LONDON (Reuters) - Anglo American <AAL.L> will take a $4 billion writedown on its Minas-Rio iron ore project in Brazil after delays and cost overruns forced the mining group to increase expenditure on the project.
The company said on Thursday that it expects capital expenditure for the project to increase to $8.8 billion.
"We are clearly disappointed that the diversity of challenges that our Minas-Rio project has faced has contributed to a significant increase in capital expenditure," outgoing Chief Executive Cynthia Carroll said.
"Despite the difficulties, we continue to be confident of the medium and long-term attractiveness and strategic positioning of Minas-Rio and we remain committed to the project."
Minas-Rio, a leading iron ore project in Brazil, is one of Anglo's most significant capital allocation failures of recent years and was largely responsible for Carroll's fall from grace. Anglo bought its first stake in Minas-Rio in 2007, taking control in 2008 with a $5.5 billion deal with Brazilian billionaire Eike Batista's MMX - right at its peak.
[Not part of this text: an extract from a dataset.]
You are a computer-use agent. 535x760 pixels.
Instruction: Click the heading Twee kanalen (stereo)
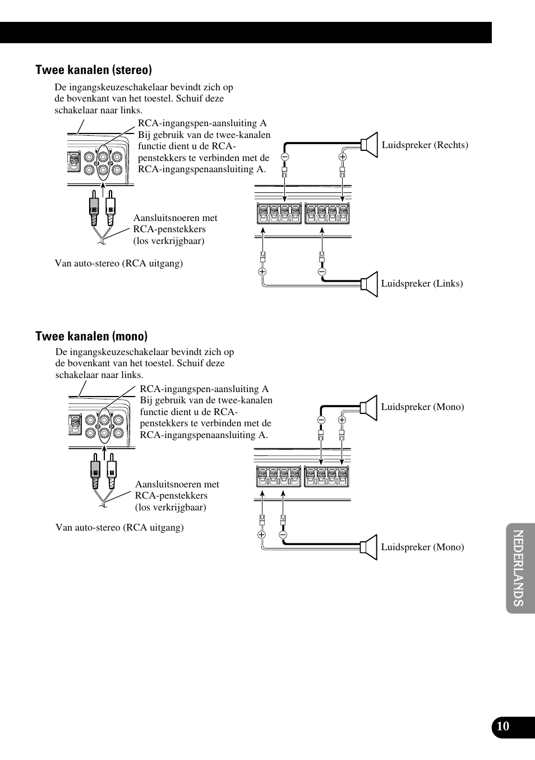click(94, 70)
The project was intended to help to diversify a company that was still dependent on South Africa for the bulk of its revenue, but has instead been a bruising top-of-the-market deal.
Anglo spent $4.8 billion buying Minas Rio - excluding the value of the Amapa mine, bought as part of the original deal but which Anglo has agreed to sell. It has spent $5 billion on developing it so far and said last year that total development costs could exceed $8 billion - more than three times original estimates.
Development costs in Brazil have been driven higher by issues such as the Olympics and the soccer World Cup, which have increased demand for labour.
Anglo is not the only company to have met with permitting hiccups in Brazil, with even Vale, the world's largest iron ore producer, being hit and ENRC's project there.
The company said it is still targeting first ore on ship by the end of 2014 despite the challenges facing Minas-Rio.